Alibaba-MIIL / ImageNet21K

Official Pytorch Implementation of: "ImageNet-21K Pretraining for the Masses"(NeurIPS, 2021) paper

Geek Repo:Geek Repo

Github PK Tool:Github PK Tool

imagenet1k pretrain model

cissoidx opened this issue · comments

if args.model_path: # make sure to load pretrained ImageNet-1K model

Why do we need to load pretrained ImageNet-1K model if we are going to pretrain based on the imagenet21k dataset?

commented

to shorten the training.
if you start from scratch, you need significant longer training

Could you please provide typical training time if I start from scratch?
And in the paper, table 3, your pretraining started from scratch or actually pre-pretrained on imagenet1k?
thanks

Moreover, in table 3, if you are doing downstream task, which is imagenet1k classification, a pre-pretraining using imagenet1k (which will be the downstream task itself) sounds not very appropriate, right?

commented

use a code from https://github.com/rwightman/pytorch-image-models, which specializes in imagenet-1K training.
i am not gonna provide direct code for every downstream dataset.

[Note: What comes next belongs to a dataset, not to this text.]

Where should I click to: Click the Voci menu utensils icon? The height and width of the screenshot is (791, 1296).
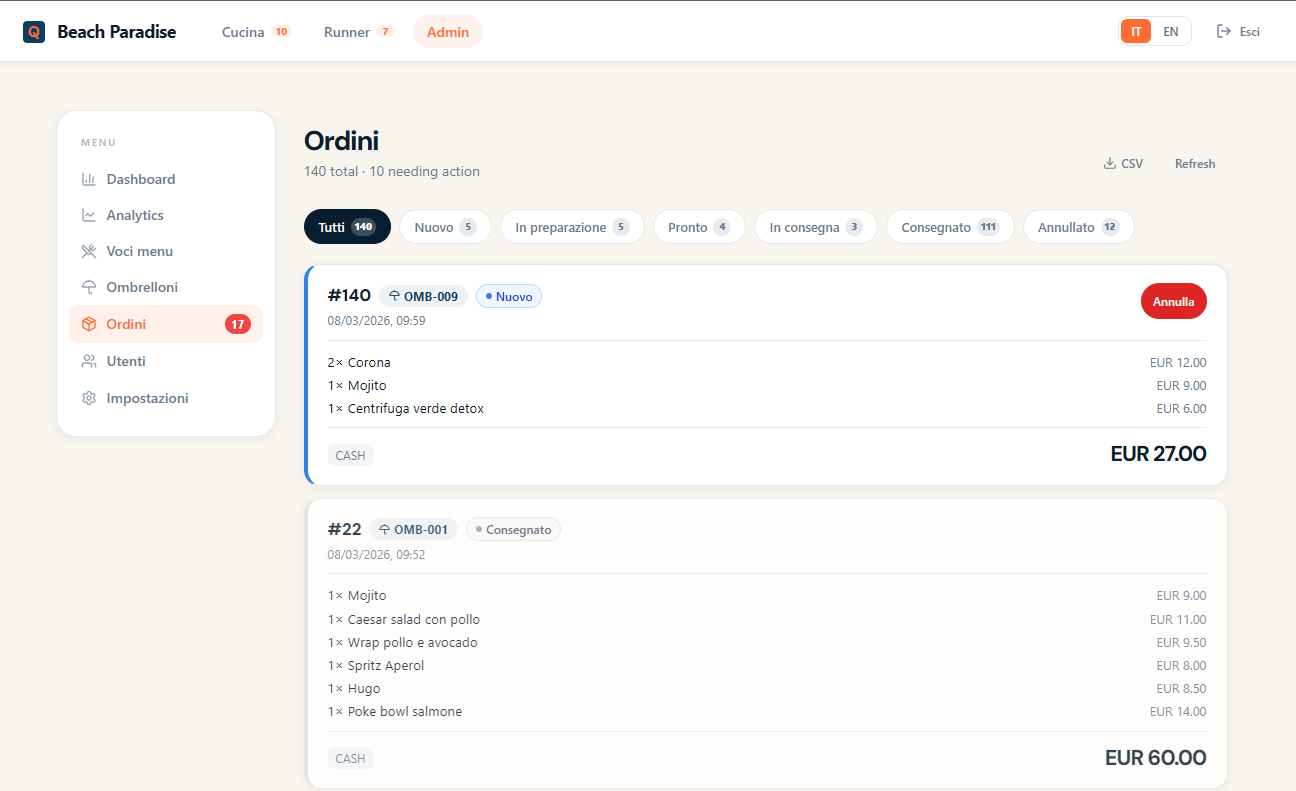click(89, 251)
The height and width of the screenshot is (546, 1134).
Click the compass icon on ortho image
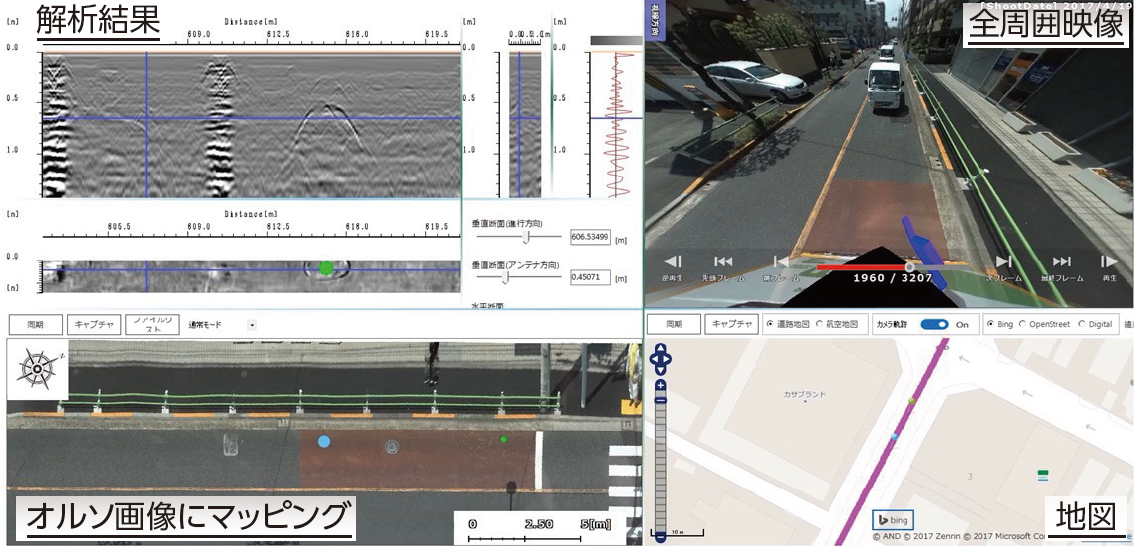(37, 370)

regarding imagenet1k as both pretraining and downstream, you can avoid that if you want, just do 300 epochs on imagenet21K from scratch, instead of 80 epochs.
in any case, this does not bias the scores, since I have not used imagenet1k validation set in any stage. also, the training pictures of imagenet1k are in any case contained in imagenet21K dataset

Thanks for you reply.

I was talking about training time, rather than code repo. But the info you provided is very useful. thanks.

I was just thinking if the official checkpoint has used imagenet1k before pretraining to make things comparable. Anyway, it seems that official site did not mention about this.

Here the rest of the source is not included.